Cuando usamos la línea de regresión para predecir un punto cuyo valor x está fuera del rango de los valores x de los datos de entrenamiento, se llama extrapolación. Para extrapolar (deliberadamente) solo usamos la línea de regresión para predecir valores que están lejos de los datos de entrenamiento. Tenga en cuenta que la extrapolación no proporciona predicciones confiables porque la línea de regresión puede no ser válida fuera del rango de datos de entrenamiento. Lee mas »

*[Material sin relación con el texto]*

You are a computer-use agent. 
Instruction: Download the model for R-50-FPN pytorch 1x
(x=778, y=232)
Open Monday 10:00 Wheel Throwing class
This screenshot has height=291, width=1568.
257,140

¿Qué te dice una puntuación z? + Ejemplo

¿Qué te dice una puntuación z? + Ejemplo

El puntaje Z le indica la posición de una observación en relación con el resto de su distribución, medida en desviaciones estándar, cuando los datos tienen una distribución normal. Por lo general, se ve la posición como un valor X, que da el valor real de la observación. Esto es intuitivo, pero no le permite comparar observaciones de diferentes distribuciones. Además, debe convertir sus puntuaciones X en puntuaciones Z para poder utilizar las tablas de distribución normal estándar para buscar valores relacionados con la puntuación Z. Por ejemplo, usted quiere sabe Lee mas »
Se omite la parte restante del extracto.